### YOUR TASK:
Everything from the line containing "Select the Aerial map view" through the final line of the records must be transcribed verbatim; nothing else belongs in the result.

### RECORDS SHOWN:
◇ ◇ ◇

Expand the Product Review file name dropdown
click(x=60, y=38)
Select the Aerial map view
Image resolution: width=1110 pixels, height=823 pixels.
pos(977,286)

◇ ◇ ◇

### YOUR SOLUTION:
Select the Aerial map view
Image resolution: width=1110 pixels, height=823 pixels.
pos(977,286)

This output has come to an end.